## EXERCISE BRIEF
Below are some records; quote exactly the lines from the one that contains "Task: Show help for the Reports permission" through the one that contains "Viewport: 1104px width, 1037px height.", inclusive, and no others.

## THE DATA
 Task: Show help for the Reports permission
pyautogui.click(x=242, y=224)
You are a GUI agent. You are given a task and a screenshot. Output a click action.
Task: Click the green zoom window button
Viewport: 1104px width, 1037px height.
==
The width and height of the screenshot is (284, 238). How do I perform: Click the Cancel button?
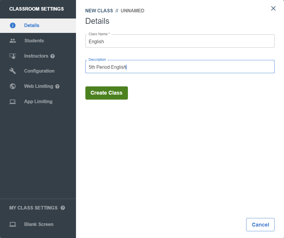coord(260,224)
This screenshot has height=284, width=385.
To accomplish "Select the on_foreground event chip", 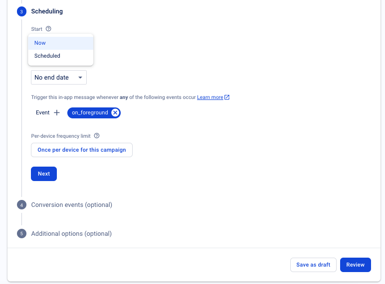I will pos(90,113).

## YOUR RESPONSE
 Task: Show help for the Reports permission
pyautogui.click(x=242, y=224)
You are a GUI agent. You are given a task and a screenshot. Output a click action.
Task: Click the green zoom window button
Viewport: 1104px width, 1037px height.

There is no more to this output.